• YOUR INSTRUCTIONS:
Substitute "motor model" for "engine model" in the lines from the one containing "Task: Click the ДВС engine model image" through the last line, inclusive, and give back only those lines with everything else unchanged.
:: EXTRACTED ENTRIES ::
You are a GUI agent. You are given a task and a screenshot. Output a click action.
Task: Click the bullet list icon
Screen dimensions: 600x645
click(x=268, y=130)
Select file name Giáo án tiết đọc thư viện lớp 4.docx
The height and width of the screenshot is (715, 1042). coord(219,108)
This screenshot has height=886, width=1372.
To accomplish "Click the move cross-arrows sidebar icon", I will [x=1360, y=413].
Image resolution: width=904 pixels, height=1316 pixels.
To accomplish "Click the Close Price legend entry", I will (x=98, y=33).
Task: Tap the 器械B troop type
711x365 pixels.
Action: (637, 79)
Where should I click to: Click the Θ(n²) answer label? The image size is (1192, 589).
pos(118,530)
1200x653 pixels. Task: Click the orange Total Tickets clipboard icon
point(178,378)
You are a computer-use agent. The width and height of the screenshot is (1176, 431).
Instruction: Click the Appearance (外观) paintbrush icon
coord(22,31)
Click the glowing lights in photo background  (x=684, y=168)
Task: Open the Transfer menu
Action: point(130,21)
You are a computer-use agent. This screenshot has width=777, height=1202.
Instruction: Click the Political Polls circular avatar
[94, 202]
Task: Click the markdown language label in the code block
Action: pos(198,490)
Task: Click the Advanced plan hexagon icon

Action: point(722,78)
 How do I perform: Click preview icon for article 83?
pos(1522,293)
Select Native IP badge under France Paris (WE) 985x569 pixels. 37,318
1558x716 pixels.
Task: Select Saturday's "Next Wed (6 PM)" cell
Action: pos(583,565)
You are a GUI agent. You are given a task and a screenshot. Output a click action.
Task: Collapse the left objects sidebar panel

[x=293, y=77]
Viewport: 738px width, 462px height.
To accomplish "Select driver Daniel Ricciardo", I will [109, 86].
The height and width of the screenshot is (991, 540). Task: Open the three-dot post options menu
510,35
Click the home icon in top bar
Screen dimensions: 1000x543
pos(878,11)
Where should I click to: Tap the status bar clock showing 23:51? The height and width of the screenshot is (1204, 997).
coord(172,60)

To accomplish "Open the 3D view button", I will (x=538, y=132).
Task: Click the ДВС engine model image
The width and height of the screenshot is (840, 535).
:::
• PROBLEM SOLUTION:
Task: Click the ДВС motor model image
The width and height of the screenshot is (840, 535).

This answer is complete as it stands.